— start of Records supplied —
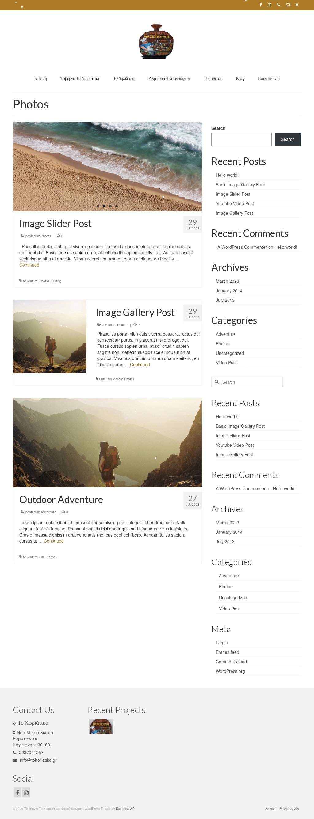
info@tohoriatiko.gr (38, 760)
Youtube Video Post (235, 203)
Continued (29, 265)
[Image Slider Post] (107, 166)
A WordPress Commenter (242, 247)
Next (207, 166)
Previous (7, 166)
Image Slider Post (233, 194)
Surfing (56, 281)
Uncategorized (230, 353)
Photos (46, 235)
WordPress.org (230, 671)
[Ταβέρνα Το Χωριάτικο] (100, 726)
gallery (117, 379)
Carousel (105, 379)
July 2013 (225, 300)
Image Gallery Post (234, 213)
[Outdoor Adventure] (107, 442)
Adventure (30, 281)
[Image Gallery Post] (49, 336)
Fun (42, 557)
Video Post (226, 362)
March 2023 (227, 281)
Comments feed (231, 661)
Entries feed (227, 652)
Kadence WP (125, 808)
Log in (222, 642)
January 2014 (229, 290)
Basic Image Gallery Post (240, 184)
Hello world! (227, 175)
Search (218, 128)
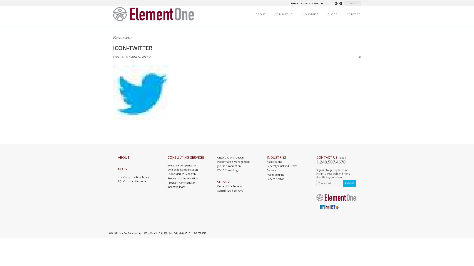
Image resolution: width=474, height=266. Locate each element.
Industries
— end of Records supplied —
## What to do:
Reproduce all of the items above with each occurrence of "Post" changed to "Article" and everything else left unchanged. Leave the pictures out of the reproduction.

## The output:
info@tohoriatiko.gr (38, 760)
Youtube Video Article (235, 203)
Continued (29, 265)
[Image Slider Article] (107, 166)
A WordPress Commenter (242, 247)
Next (207, 166)
Previous (7, 166)
Image Slider Article (233, 194)
Surfing (56, 281)
Uncategorized (230, 353)
Photos (46, 235)
WordPress.org (230, 671)
[Ταβέρνα Το Χωριάτικο] (100, 726)
gallery (117, 379)
Carousel (105, 379)
July 2013 (225, 300)
Image Gallery Article (234, 213)
[Outdoor Adventure] (107, 442)
Adventure (30, 281)
[Image Gallery Article] (49, 336)
Fun (42, 557)
Video Article (226, 362)
March 2023 (227, 281)
Comments feed (231, 661)
Entries feed (227, 652)
Kadence WP (125, 808)
Log in (222, 642)
January 2014 (229, 290)
Basic Image Gallery Article (240, 184)
Hello world! (227, 175)
Search (218, 128)
Image resolution: width=474, height=266. Locate each element.
Industries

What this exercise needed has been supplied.